Nashville’s Clare Bowen talks Fame, Fun, and Feminism

by BUST Magazine

I know that Clare Bowen, the 24-year-old actress who plays Scarlett O’Conner on ABC’s Nashville, is a native Australian, but when she calls me from Tennessee, I’m still surprised when I don’t hear a sweet southern drawl on the other end of the line. It’s a testament to how seamlessly Bowen slips into her character, a wide-eyed singer/songwriter on the verge of blowing up on the country music scene. Along with Connie Britton (Friday Night Lights) and Hayden Panetierre (Heroes), who play rival country stars, Bowen is one of three lady leads on what may be network television’s most female-friendly program. And this certainly isn’t happenstance. The deliciously soapy drama was created by Callie Khouri, who has a history of bringing strong female roles to the masses (she wrote Thelma and Louise, for chrissakes). Since Nashville began, Bowen’s character has transformed from a poem-writing waitress into a signed musician performing at the Grand Ole Opry, and season two—beginning September 25—will explore the ramifications of her rise.

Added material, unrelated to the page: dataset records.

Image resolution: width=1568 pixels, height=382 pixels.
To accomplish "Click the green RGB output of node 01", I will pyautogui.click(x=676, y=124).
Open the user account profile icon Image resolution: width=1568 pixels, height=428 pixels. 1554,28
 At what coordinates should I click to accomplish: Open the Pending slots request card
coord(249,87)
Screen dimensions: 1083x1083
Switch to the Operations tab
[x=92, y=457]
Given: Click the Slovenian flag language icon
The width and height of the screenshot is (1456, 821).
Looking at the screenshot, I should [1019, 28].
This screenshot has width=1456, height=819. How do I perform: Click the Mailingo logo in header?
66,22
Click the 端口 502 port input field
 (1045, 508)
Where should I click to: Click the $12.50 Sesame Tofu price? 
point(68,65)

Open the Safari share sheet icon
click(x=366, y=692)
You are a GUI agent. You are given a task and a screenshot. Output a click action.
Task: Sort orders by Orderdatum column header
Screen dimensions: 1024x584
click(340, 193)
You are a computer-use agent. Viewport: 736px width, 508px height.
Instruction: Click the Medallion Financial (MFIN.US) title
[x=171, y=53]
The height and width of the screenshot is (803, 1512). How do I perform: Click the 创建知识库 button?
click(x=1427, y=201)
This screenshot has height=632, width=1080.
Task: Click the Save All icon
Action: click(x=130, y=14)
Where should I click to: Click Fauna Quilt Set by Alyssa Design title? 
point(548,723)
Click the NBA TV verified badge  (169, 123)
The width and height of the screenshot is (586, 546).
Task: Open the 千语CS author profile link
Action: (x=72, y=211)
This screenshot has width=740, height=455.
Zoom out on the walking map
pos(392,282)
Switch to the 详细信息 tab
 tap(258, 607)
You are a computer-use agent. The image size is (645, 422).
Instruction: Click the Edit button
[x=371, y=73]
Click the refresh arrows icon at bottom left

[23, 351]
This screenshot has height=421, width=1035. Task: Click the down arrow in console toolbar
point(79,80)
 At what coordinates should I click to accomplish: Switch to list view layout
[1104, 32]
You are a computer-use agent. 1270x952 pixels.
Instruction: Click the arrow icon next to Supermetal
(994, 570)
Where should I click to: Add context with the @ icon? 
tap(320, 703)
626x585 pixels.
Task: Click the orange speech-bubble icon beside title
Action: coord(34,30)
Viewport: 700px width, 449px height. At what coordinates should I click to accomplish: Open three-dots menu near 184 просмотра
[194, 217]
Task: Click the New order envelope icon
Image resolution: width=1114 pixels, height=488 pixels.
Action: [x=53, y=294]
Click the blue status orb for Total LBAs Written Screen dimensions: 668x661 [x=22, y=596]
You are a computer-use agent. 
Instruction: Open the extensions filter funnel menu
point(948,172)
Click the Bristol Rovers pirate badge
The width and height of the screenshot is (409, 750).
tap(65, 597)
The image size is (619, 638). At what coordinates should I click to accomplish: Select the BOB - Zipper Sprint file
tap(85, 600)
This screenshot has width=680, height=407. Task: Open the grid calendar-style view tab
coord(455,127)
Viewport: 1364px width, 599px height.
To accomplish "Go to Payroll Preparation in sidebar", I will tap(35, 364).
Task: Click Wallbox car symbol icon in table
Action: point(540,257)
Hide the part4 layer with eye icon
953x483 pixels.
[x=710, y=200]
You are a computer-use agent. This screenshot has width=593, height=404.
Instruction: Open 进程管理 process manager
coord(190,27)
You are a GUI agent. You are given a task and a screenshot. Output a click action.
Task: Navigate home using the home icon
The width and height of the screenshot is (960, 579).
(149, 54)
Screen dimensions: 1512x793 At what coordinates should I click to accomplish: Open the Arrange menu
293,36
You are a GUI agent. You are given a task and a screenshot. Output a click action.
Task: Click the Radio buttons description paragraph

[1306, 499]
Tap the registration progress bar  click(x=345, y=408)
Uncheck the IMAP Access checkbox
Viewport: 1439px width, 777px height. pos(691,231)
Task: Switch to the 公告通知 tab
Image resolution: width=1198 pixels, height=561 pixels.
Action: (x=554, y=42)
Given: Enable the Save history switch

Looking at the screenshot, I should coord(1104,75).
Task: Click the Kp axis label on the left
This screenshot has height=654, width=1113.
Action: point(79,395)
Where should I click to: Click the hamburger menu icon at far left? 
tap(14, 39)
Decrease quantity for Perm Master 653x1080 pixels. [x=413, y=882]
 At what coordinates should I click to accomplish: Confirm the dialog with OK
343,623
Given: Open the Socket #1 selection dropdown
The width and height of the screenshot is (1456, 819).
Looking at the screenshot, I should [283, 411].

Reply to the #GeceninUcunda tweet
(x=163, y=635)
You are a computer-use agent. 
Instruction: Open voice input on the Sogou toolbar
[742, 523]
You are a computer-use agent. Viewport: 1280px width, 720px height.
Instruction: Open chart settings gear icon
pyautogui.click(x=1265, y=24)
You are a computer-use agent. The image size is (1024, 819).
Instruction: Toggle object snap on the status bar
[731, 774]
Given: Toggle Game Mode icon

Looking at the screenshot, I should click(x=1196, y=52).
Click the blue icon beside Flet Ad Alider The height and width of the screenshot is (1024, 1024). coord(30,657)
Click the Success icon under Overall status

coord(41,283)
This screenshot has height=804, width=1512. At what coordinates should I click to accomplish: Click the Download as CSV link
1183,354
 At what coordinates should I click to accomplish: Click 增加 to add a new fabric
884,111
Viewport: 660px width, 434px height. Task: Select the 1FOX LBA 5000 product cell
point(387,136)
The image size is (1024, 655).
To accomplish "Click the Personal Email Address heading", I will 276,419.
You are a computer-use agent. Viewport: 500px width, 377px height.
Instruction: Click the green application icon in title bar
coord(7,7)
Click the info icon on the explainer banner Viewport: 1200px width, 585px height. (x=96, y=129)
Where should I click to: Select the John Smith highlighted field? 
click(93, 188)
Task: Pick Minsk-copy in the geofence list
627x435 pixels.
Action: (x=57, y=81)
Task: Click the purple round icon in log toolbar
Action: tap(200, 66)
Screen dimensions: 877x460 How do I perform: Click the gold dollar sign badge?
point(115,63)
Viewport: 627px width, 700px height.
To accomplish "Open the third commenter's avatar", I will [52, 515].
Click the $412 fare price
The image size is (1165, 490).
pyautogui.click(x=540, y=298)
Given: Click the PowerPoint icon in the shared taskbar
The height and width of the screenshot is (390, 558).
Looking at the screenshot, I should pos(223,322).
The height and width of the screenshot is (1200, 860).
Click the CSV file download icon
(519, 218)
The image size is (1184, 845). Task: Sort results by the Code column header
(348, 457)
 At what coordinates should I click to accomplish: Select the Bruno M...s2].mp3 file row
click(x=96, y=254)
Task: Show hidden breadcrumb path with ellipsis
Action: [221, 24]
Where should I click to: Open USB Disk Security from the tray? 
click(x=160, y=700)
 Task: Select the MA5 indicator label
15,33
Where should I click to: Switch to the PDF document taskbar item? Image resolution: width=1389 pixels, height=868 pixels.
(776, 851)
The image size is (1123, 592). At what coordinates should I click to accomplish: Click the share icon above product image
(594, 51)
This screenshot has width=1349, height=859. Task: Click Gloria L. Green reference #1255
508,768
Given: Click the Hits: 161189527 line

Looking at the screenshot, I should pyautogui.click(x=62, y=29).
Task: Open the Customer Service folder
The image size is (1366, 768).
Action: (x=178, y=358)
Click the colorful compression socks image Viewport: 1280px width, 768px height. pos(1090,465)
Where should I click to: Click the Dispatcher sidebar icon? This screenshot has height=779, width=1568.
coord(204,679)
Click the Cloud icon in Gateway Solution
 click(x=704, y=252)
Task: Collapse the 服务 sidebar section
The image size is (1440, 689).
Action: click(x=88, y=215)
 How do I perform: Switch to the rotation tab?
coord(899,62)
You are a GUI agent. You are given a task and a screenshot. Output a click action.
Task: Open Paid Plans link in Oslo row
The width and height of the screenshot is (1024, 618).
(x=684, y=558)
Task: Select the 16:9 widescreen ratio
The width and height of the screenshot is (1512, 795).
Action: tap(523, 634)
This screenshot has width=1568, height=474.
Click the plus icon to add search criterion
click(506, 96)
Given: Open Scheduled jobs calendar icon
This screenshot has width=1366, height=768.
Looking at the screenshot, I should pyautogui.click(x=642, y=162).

 “I love Dolly Parton, Loretta Lynn, and Alison Krauss,” Bowen says when asked who she draws musical inspiration from. “I discover what I can do with my voice by listening to the music I’ve grown up with.”

It’s a narrative arc that feels awfully familiar to Bowen, who says she has so much fun playing Scarlett “she doesn’t even know whether to call it work.” Though she’d starred in several TV shows and movies in her homeland, as well as in Sydney’s production of the musical Spring Awakening, Nashville marks her big break in the States. “Scarlett started this huge journey last season and we’re kind of in the same boat in that regard. We’ve been discovering a lot of stuff together,” she says. “Like, how it feels to suddenly have a lot of attention heaped on you. It’s very strange trying to stay grounded.” Bowen might get less screen time than Nashville’s other two stars, but her singing consistently steals the show. When speaking, the classically trained vocalist gives Scarlett a bit of a baby voice, but when she sings, a soulful lilt emerges. (YouTube her cover of the Civil War’s “If I Didn’t Know Better,” featured in the pilot, for a taste of her evocative talent.) “I love Dolly Parton, Loretta Lynn, and Alison Krauss,” Bowen says when asked who she draws musical inspiration from. “I discover what I can do with my voice by listening to the music I’ve grown up with.”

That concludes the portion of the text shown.